• **Stated task**:
Please give the material below again with every "Open" switched to "Select" and nothing else changed. Leave the pictures out of your copy.

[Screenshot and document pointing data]

◆ ◆ ◆ ◆

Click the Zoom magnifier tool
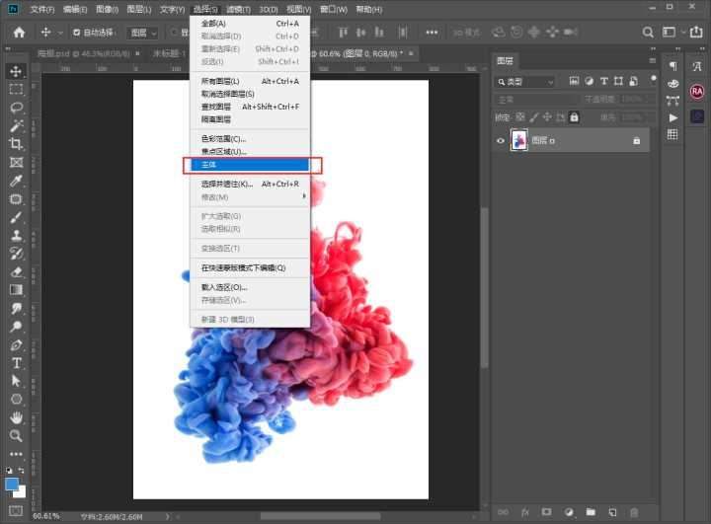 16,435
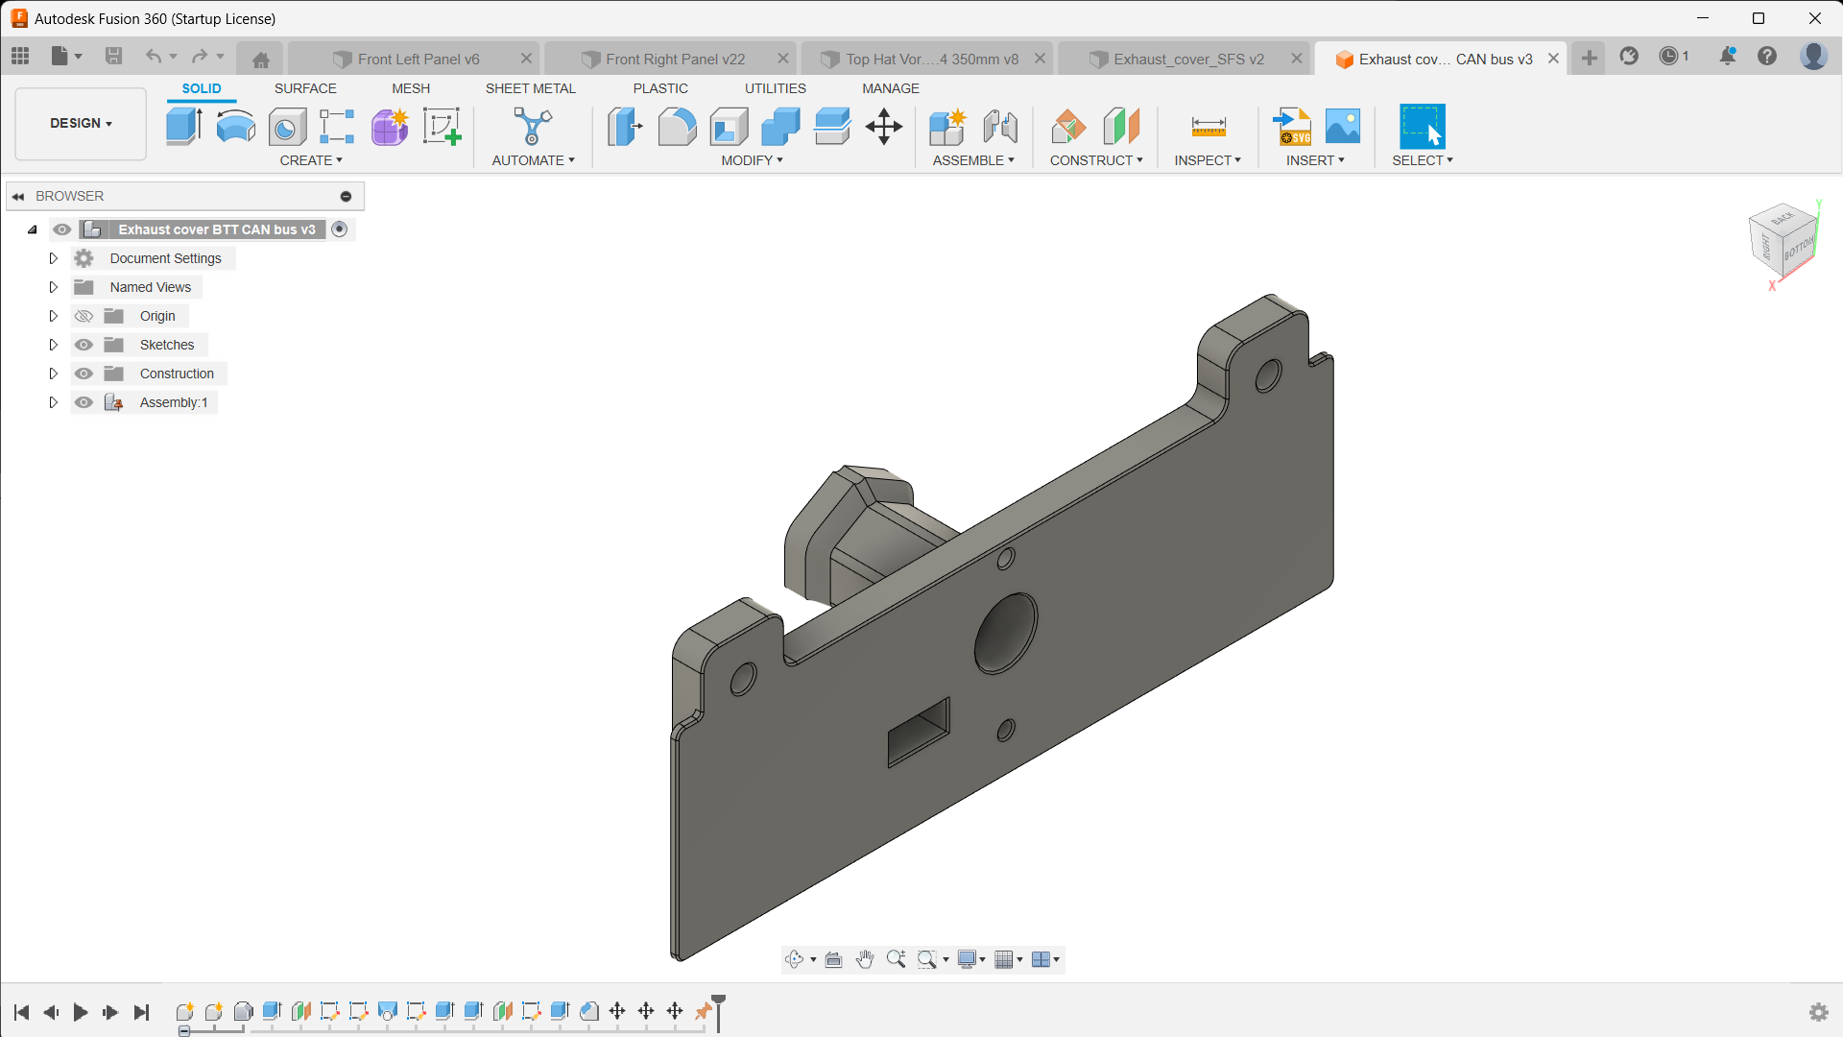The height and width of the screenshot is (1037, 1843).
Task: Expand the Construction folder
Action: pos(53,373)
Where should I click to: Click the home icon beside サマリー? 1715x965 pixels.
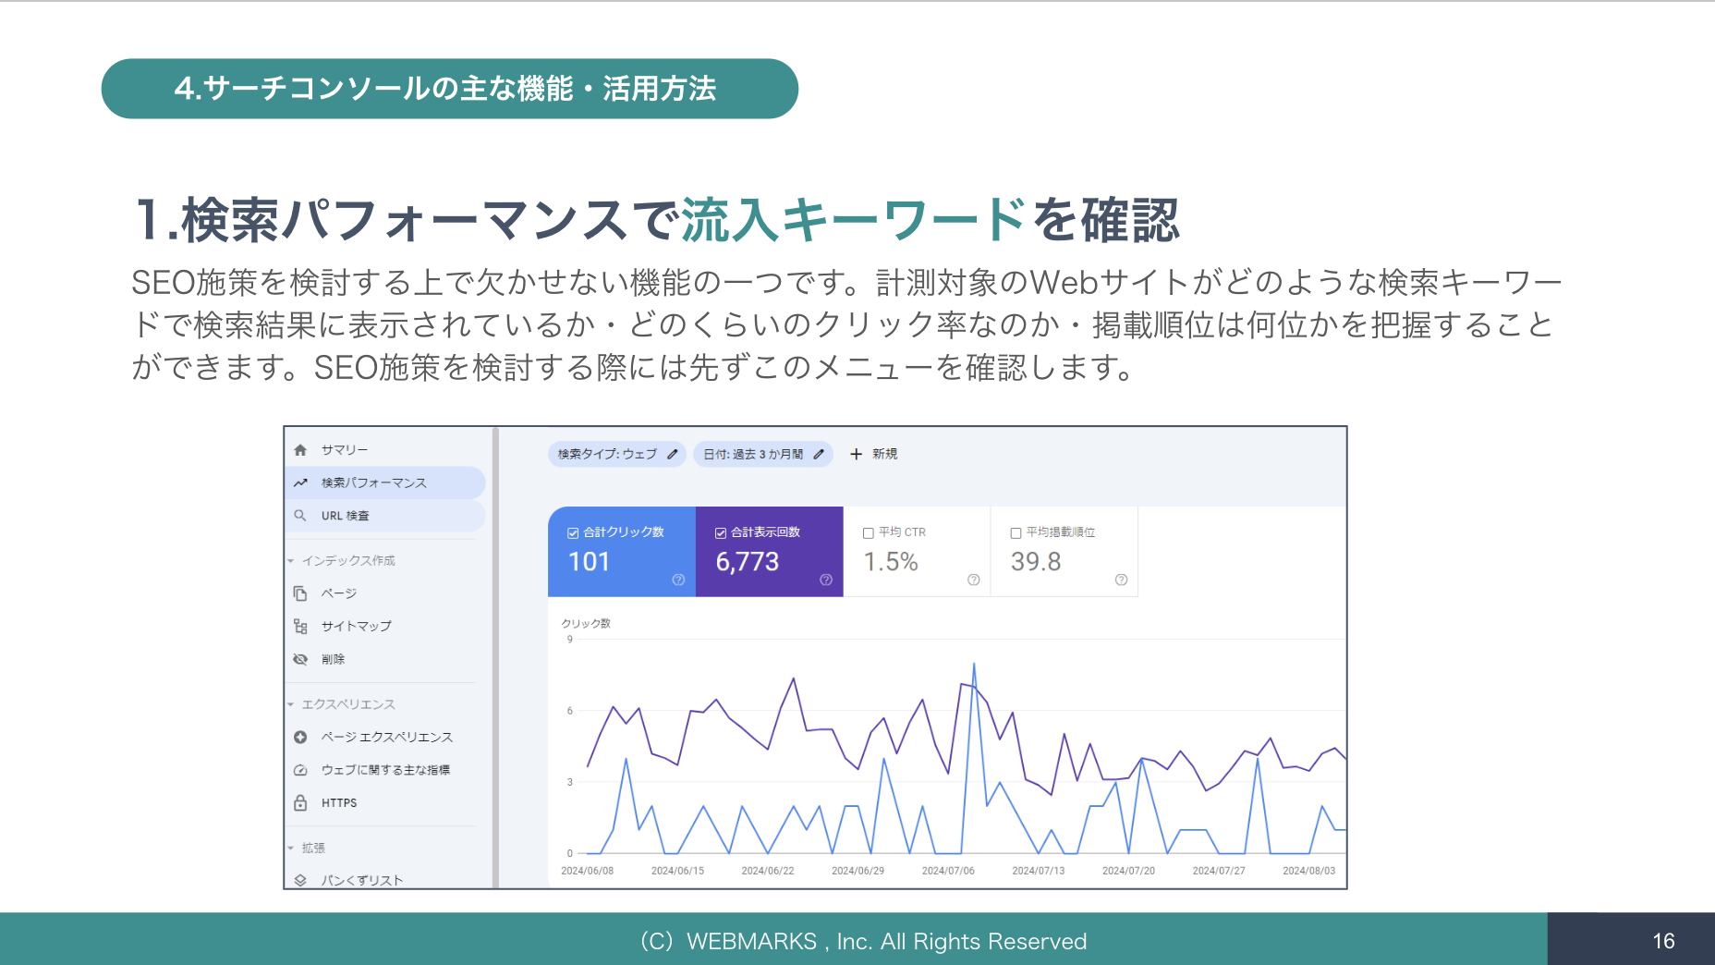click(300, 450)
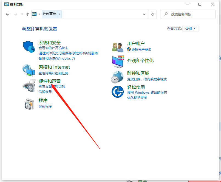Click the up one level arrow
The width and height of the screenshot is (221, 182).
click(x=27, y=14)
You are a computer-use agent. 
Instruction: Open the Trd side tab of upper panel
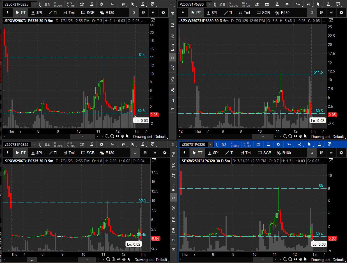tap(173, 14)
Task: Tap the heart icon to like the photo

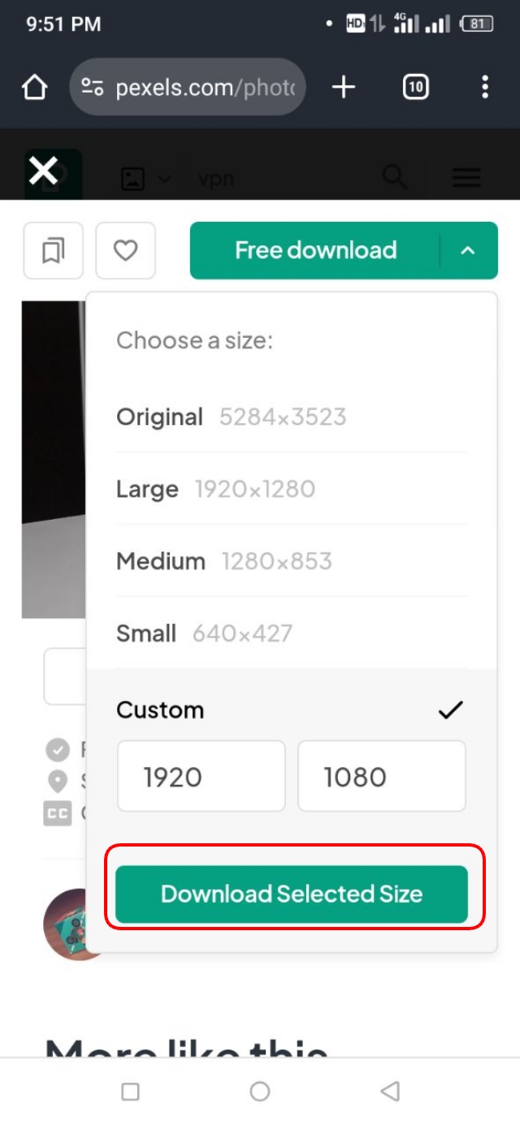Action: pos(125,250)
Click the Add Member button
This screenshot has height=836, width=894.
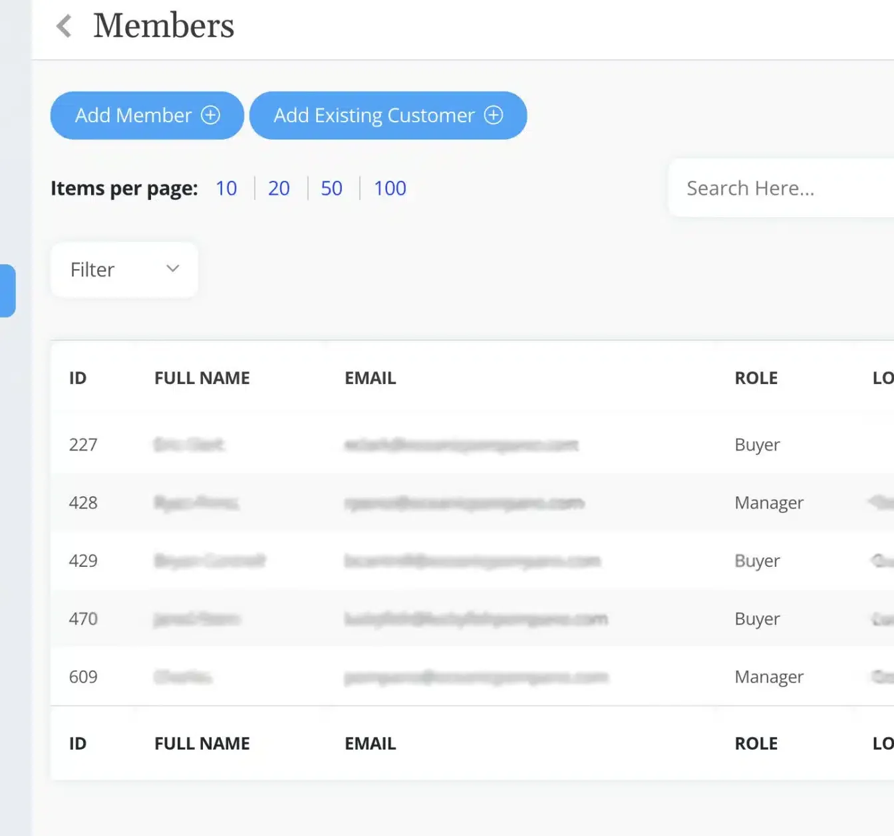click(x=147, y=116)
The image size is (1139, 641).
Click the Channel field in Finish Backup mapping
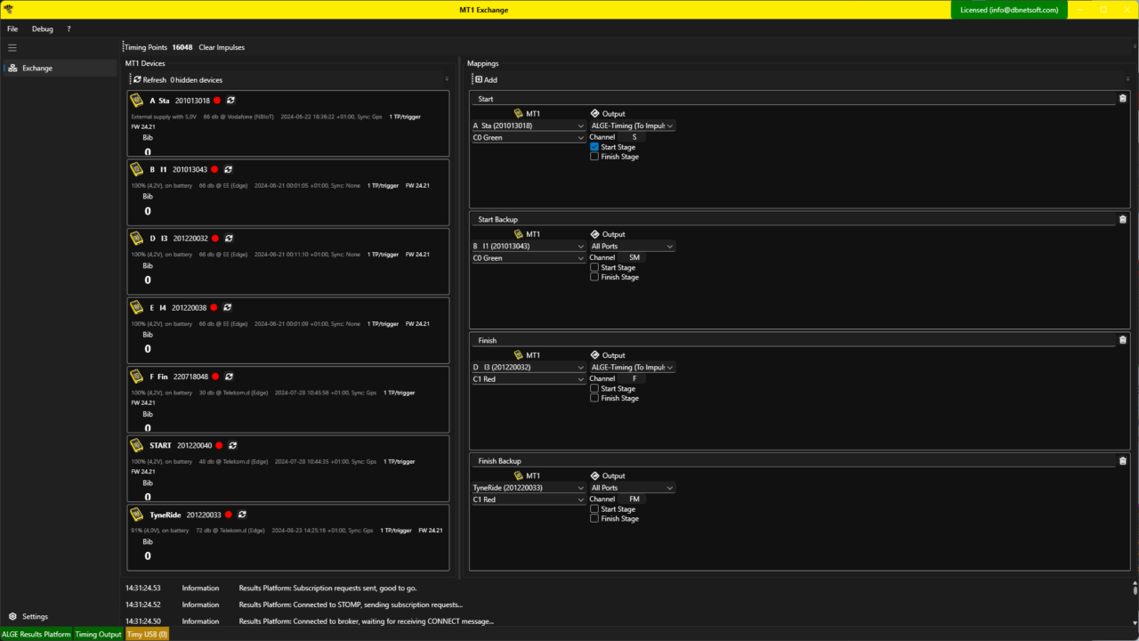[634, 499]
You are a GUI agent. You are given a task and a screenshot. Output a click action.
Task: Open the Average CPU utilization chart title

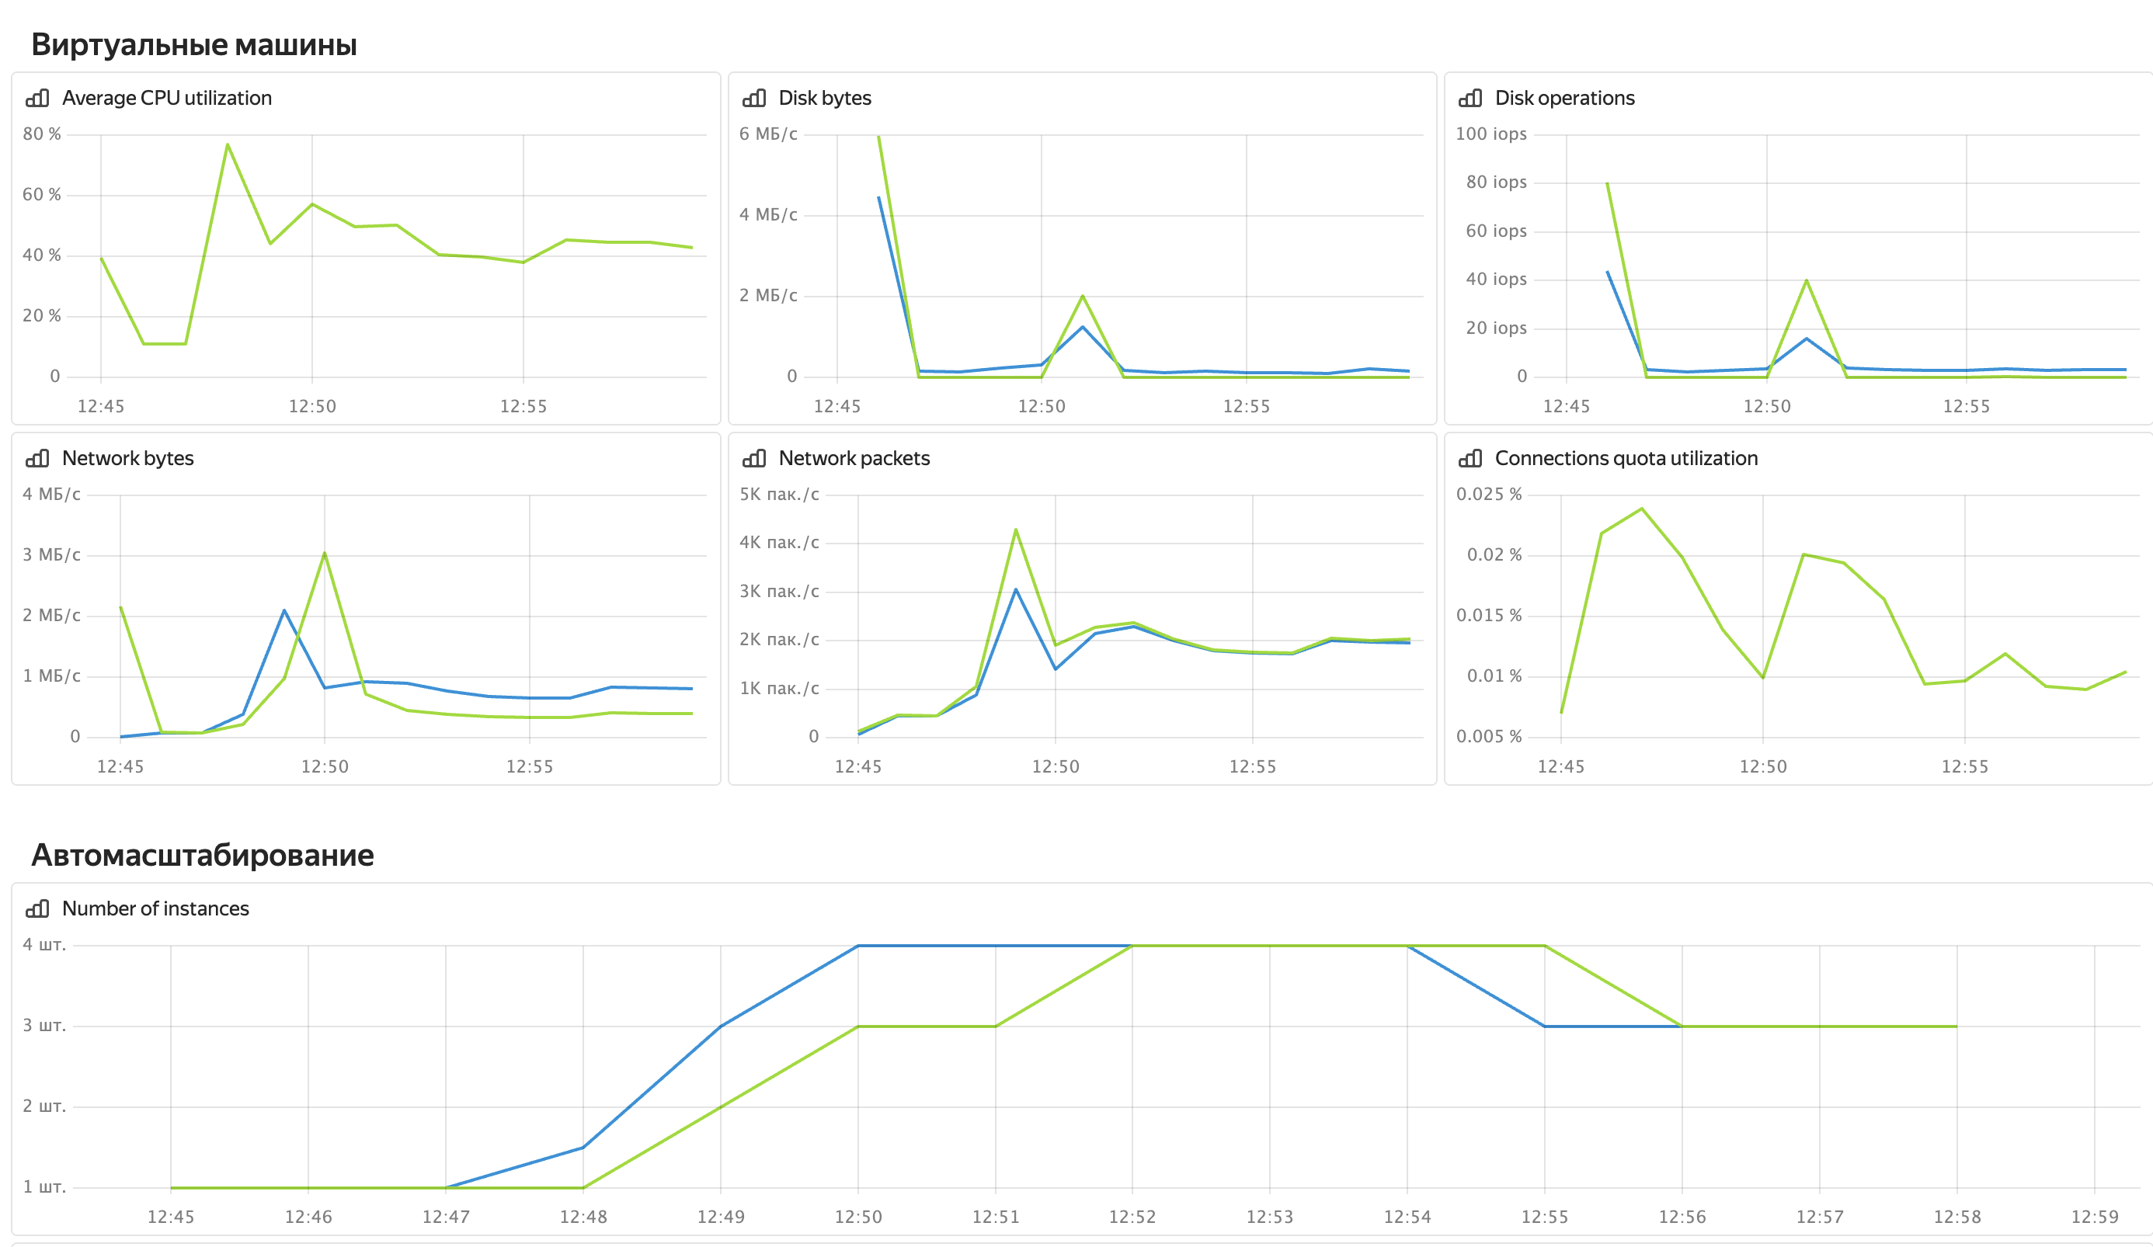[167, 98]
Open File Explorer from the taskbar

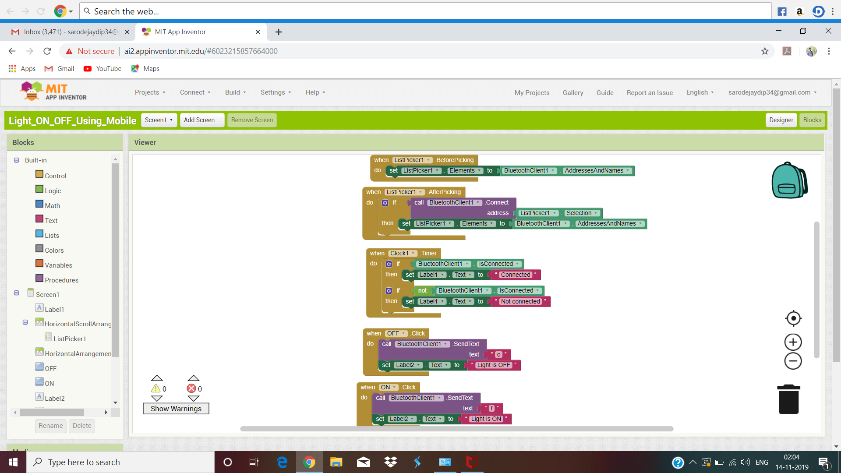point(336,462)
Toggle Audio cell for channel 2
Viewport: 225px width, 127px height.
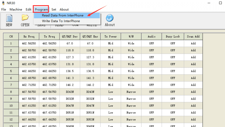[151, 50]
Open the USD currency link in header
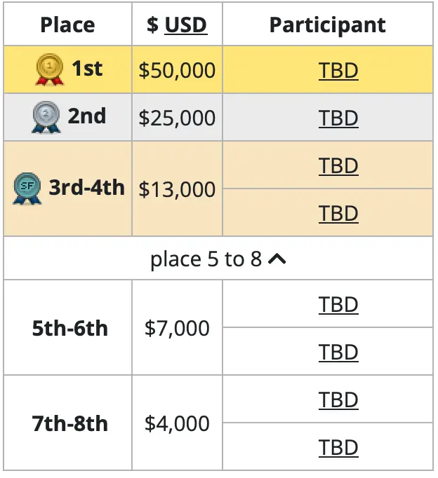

◆ ◆ ◆ ◆

• **Result of this task**:
Click the Zoom magnifier tool
 16,435
The height and width of the screenshot is (1037, 1843).
Task: Expand the Construction folder
Action: pos(53,373)
Where should I click to: Click the home icon beside サマリー? 1715x965 pixels.
click(300, 450)
Click the up one level arrow
The width and height of the screenshot is (221, 182).
click(x=27, y=14)
You are a computer-use agent. 
Instruction: Select the Trd side tab of upper panel
tap(173, 14)
Task: Tap the heart icon to like the photo

Action: pos(125,250)
Click the Add Member button
This screenshot has height=836, width=894.
click(x=147, y=116)
The image size is (1139, 641).
Click the Channel field in Finish Backup mapping
[634, 499]
You are a GUI agent. You are given a task and a screenshot. Output a click action.
Task: Select the Average CPU utilization chart title

[167, 98]
Select File Explorer from the taskbar

point(336,462)
Toggle Audio cell for channel 2
Viewport: 225px width, 127px height.
[151, 50]
Select the USD currency link in header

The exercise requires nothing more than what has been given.